MATERIAL SHOWN ▸
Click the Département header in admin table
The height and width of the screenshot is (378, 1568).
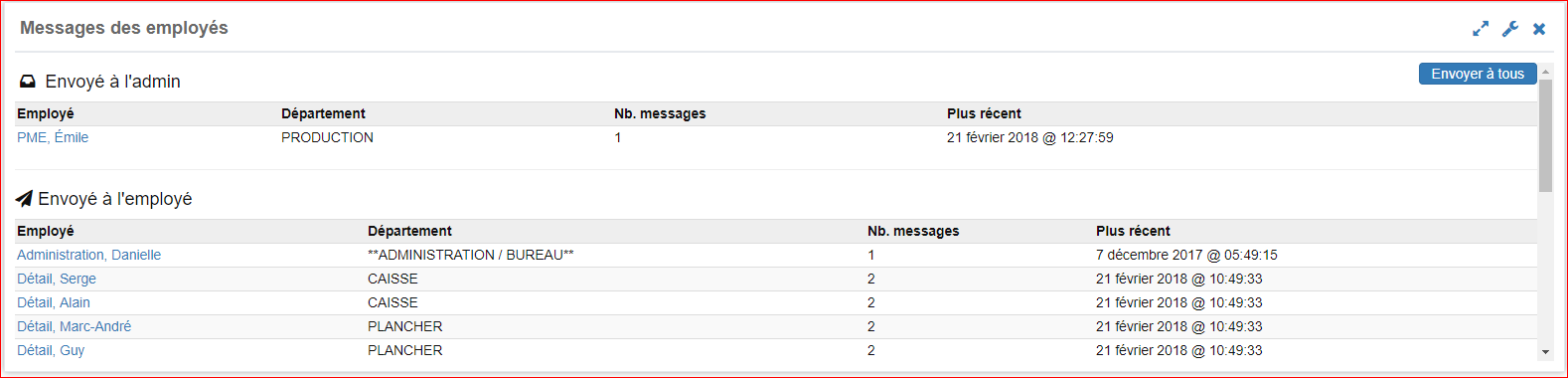coord(323,113)
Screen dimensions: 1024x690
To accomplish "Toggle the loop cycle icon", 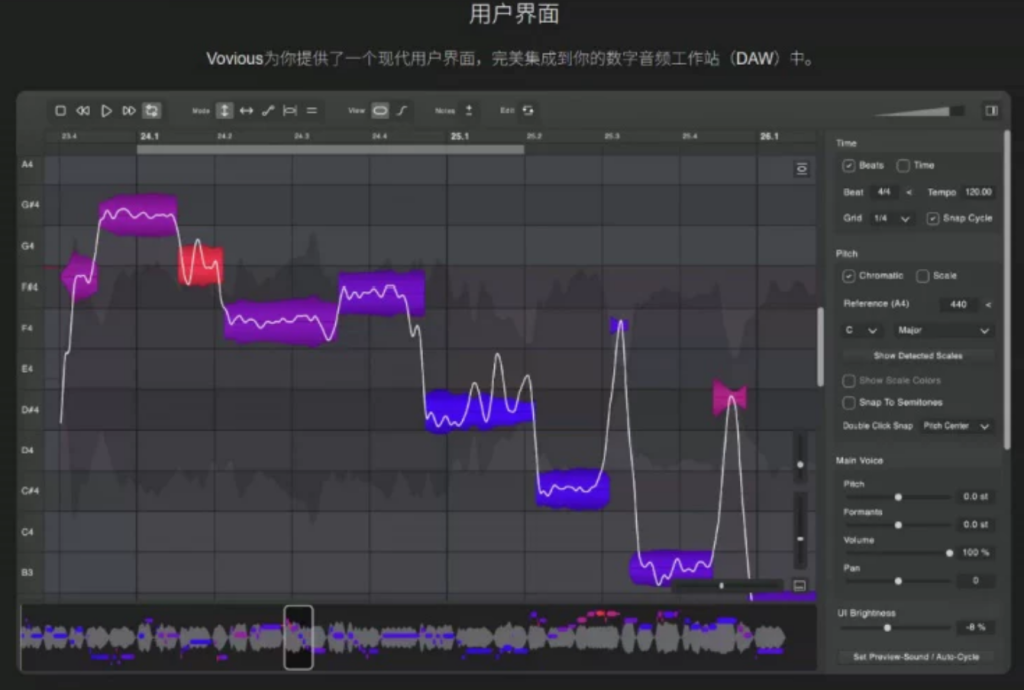I will pyautogui.click(x=152, y=111).
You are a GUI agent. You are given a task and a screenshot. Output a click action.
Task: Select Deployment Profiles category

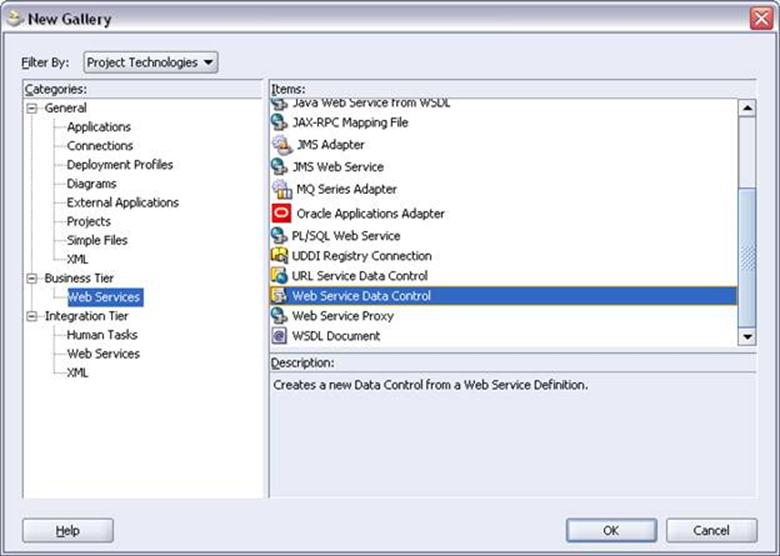click(x=120, y=165)
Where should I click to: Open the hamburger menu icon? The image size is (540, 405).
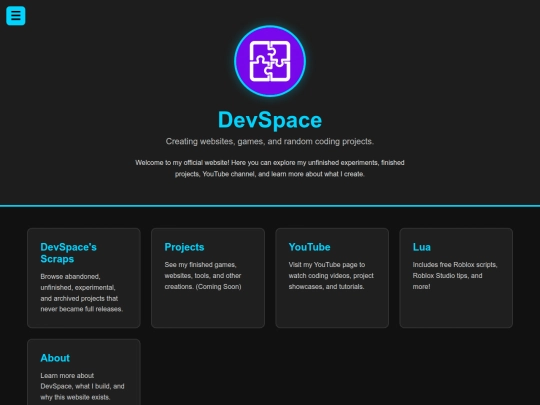coord(15,15)
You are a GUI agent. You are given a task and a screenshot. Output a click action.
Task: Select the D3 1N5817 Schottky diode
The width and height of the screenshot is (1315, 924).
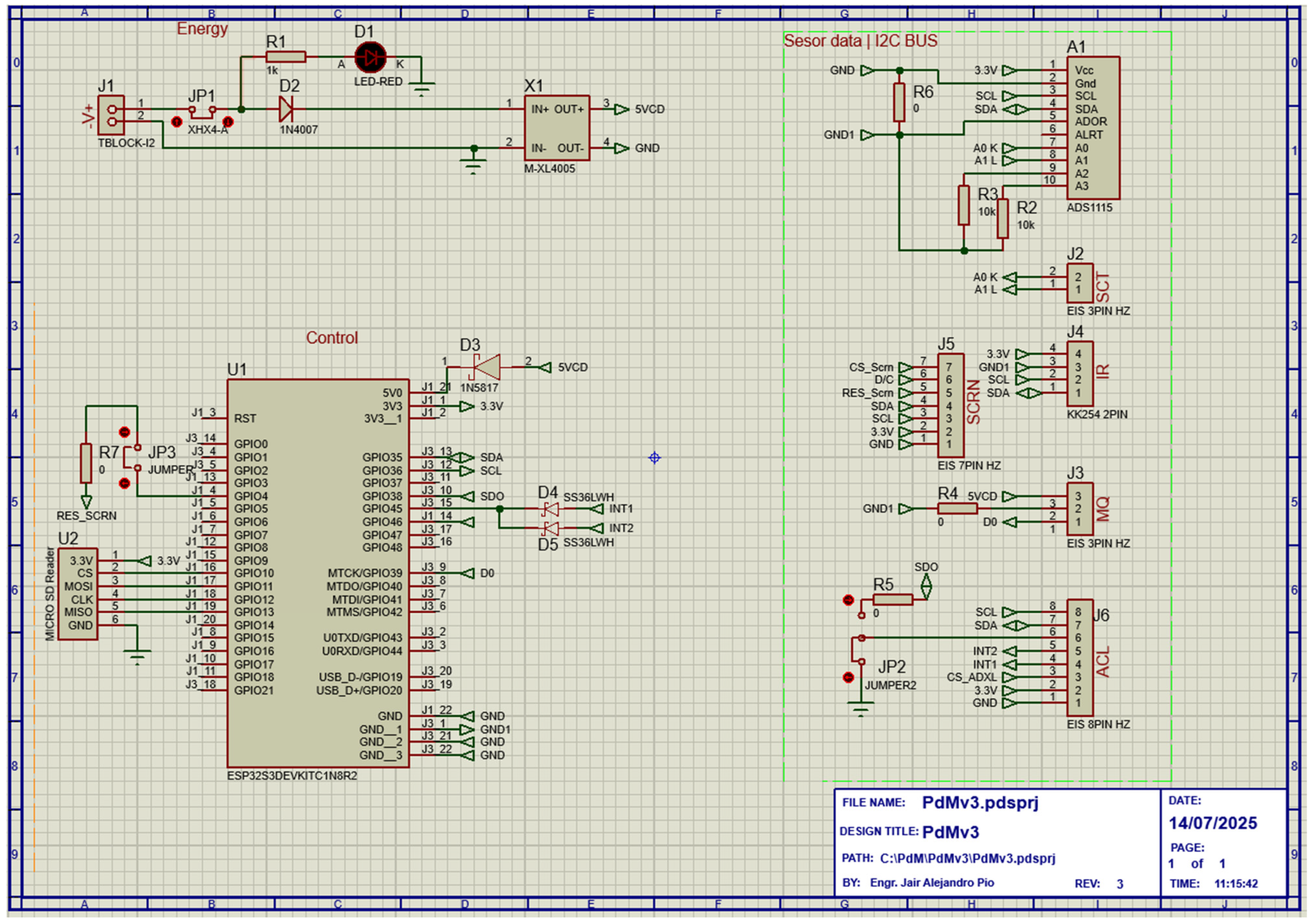click(486, 367)
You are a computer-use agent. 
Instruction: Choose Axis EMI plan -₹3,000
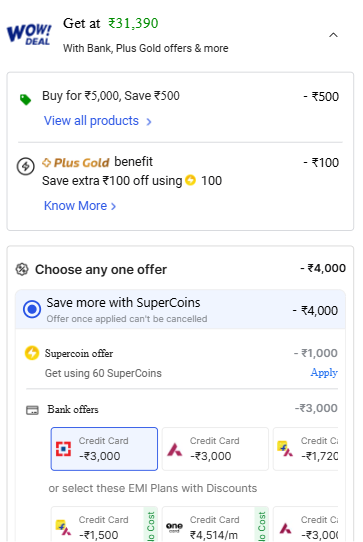[306, 524]
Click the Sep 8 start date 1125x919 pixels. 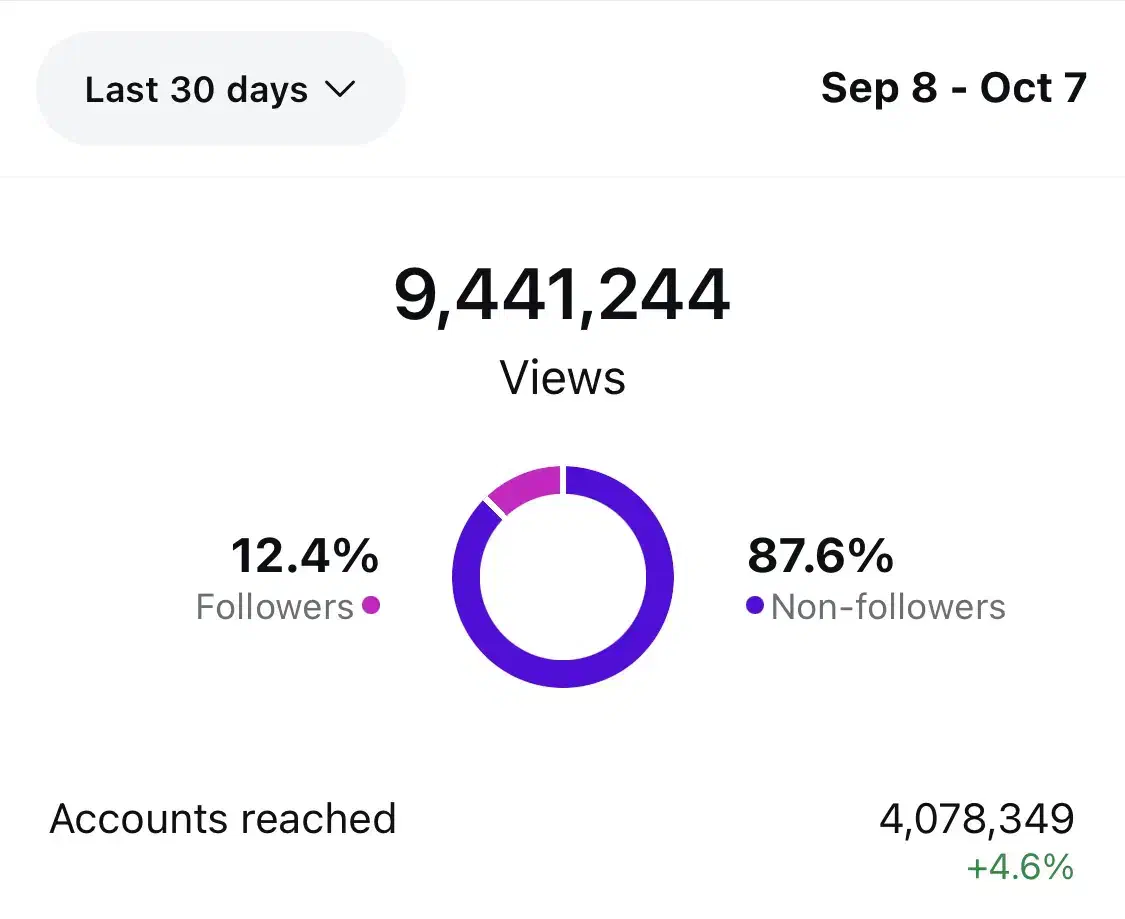879,88
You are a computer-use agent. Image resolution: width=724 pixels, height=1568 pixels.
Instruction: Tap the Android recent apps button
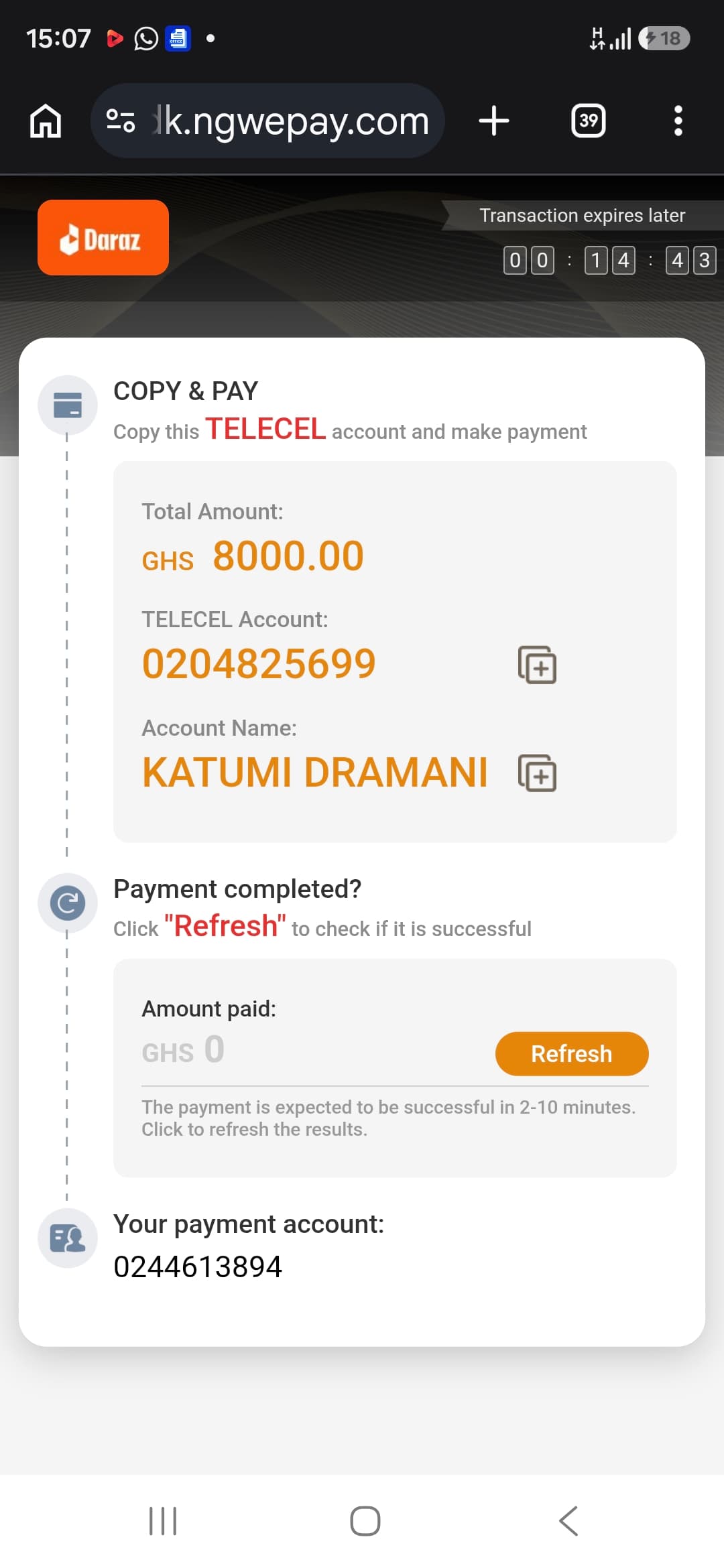163,1521
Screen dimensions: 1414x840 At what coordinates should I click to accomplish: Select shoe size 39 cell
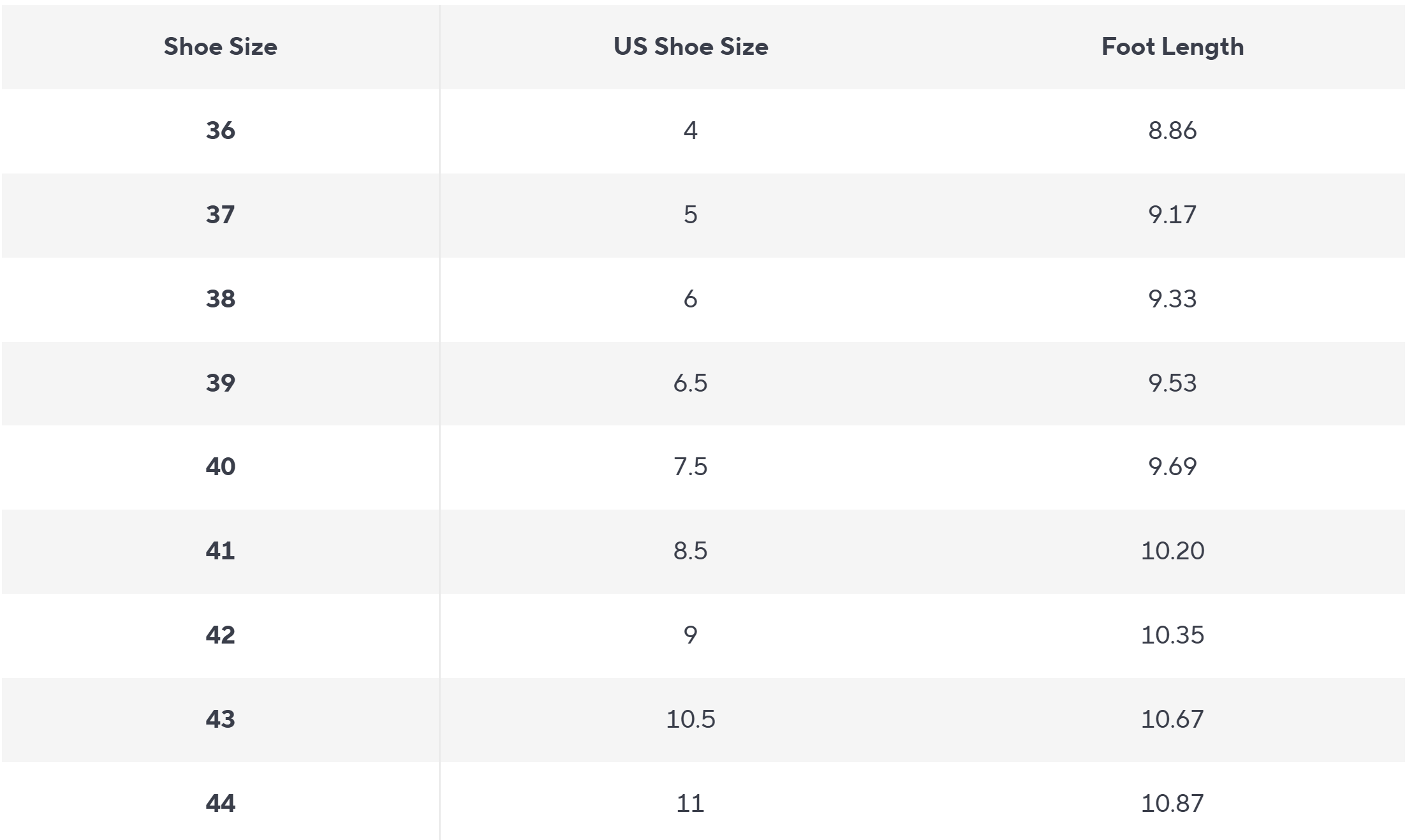220,383
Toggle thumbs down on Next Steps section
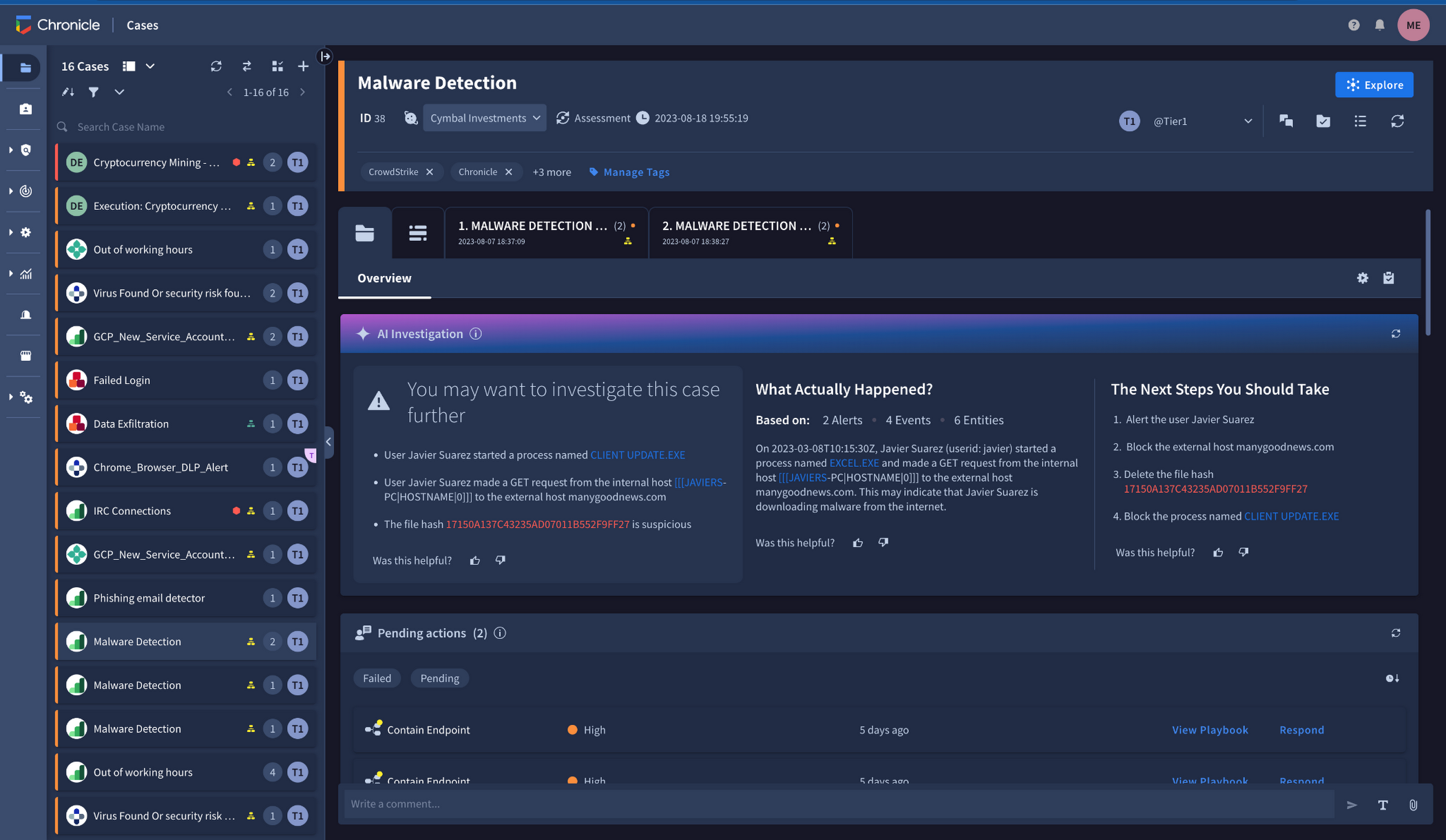Image resolution: width=1446 pixels, height=840 pixels. (x=1243, y=552)
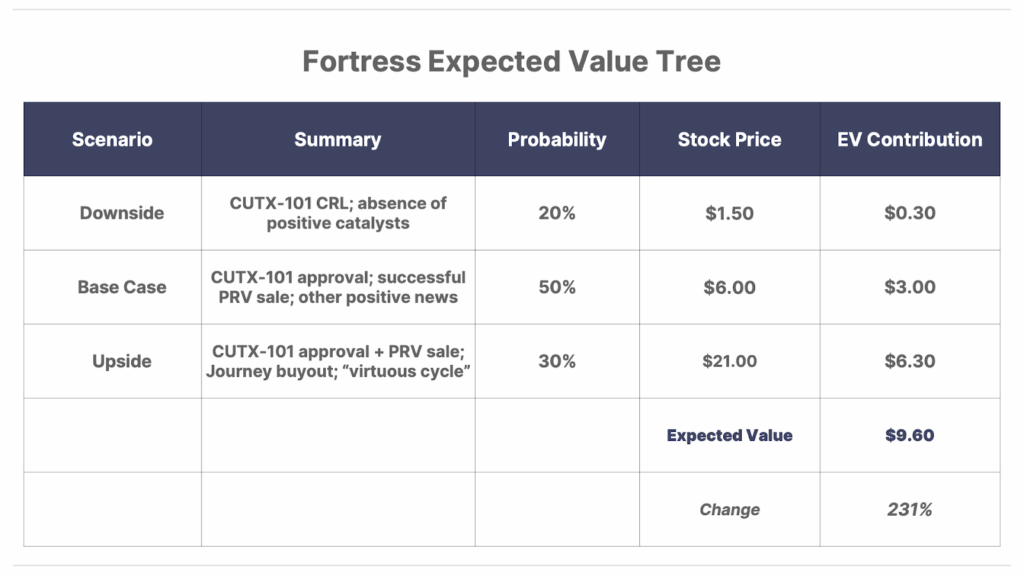Select the Scenario column header
The height and width of the screenshot is (576, 1024).
tap(112, 139)
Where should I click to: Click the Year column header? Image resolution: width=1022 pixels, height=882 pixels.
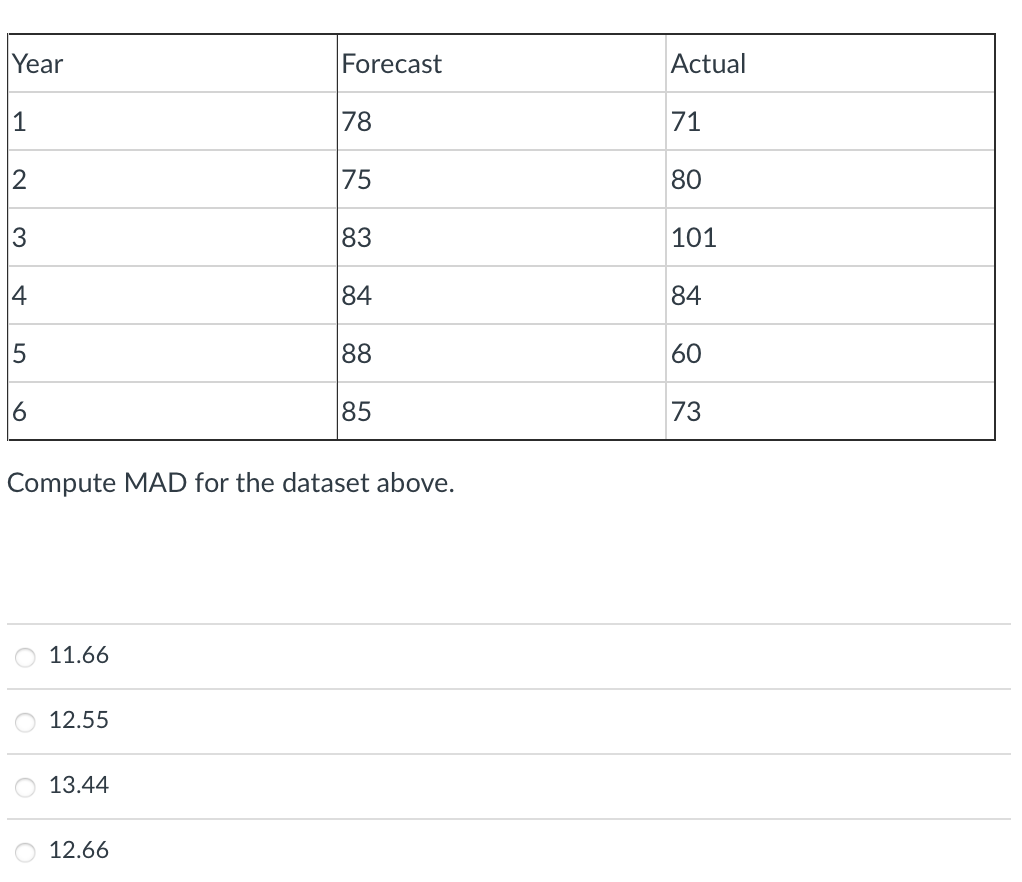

BRIEF ▸ Repeat the material word for word, starting at the line that contains "You are a computer-use agent. Image" and ending at the line that contains "tap(112, 139)", with both of those lines included. Leave the pictures out of your answer.

ANSWER TO THE PROBLEM ▸
You are a computer-use agent. Image resolution: width=724 pixels, height=1568 pixels.
Instruction: Tap the Android recent apps button
163,1521
Screen dimensions: 1414x840 At what coordinates should I click to accomplish: Select shoe size 39 cell
220,383
Toggle thumbs down on Next Steps section
Image resolution: width=1446 pixels, height=840 pixels. (x=1243, y=552)
Select the Scenario column header
The height and width of the screenshot is (576, 1024).
tap(112, 139)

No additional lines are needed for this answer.